In one of his little uncommon prayers for the “miracle and muddle of the ordinary,” Brian Doyle thanks God for the lanky computer technician who solves his catastrophe, saying, “we never say thanks enough for people who can do well the things that we cannot even imagine doing poorly; but this morning, for a moment, you and me together, standing closely but not holding hands or any of that sort of thing, should do so.” And so today, in my best attempt at an echo of Doyle’s uncommon prayers, here’s my prayer for Labor Day.
Because this holiday is for all of us. Not just for the union picket marchers of the 1890s or whenever “labor” was a word appearing regularly enough in newspapers to make a holiday of it, but for you and me, and all our kids and mothers and fathers and cousins. Never mind that some of us aren’t paid for such labors, or that some of us live in countries where labor doesn’t get a holiday but most of all needs one. Still let this be for all of us, because we’ve each got something to give of our own sweat and grey matter and plain old creatureliness during this little stretch on earth. And so thank you Lord, and thank you reader, and thank me, and thank all of us this day. Thank-us.

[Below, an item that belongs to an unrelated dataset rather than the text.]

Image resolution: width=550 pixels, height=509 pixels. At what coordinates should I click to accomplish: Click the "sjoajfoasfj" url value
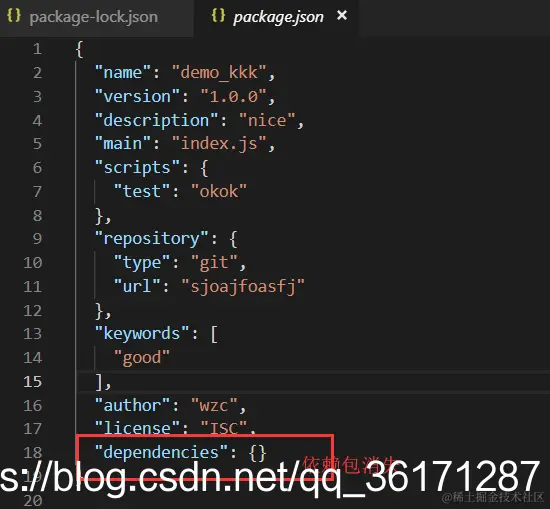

Thank-us. For the people who count birds and do their darnedest in the battle to prevent them from dying away; for the ladies in the low-income apartments who keep their doors open when the kids like me and my best friend come looking for after school snacks; for the lines of people running the machines that sew every blessed seam to keep our shirts and shoes and lawn chairs from unraveling; for the people who answer the phone and absorb our cascades of curses and then follow their instructions to say “I’m sure we can help you with that” even when it isn’t true; for the people amidst towers of books silently compiling snippets into histories of people they know mattered even with the rest of us don’t even know they existed; for the people who sit in the awful plastic recliners of hospital rooms holding the pale hands of the dying and saying something or saying nothing; for the desk clerks of hotels and motels of every price who witness the unclenching of exhausted souls as they hold out the plastic keycard for tonight’s temporary home. And shouldn’t we pay us well? And make sure we can go to doctors and retirement homes when the time comes? And say thank you? Isn’t that the least we can do, for all of us along this weary way doing our best to make this temporary home a home? And so thank-us. And thank you. Amen.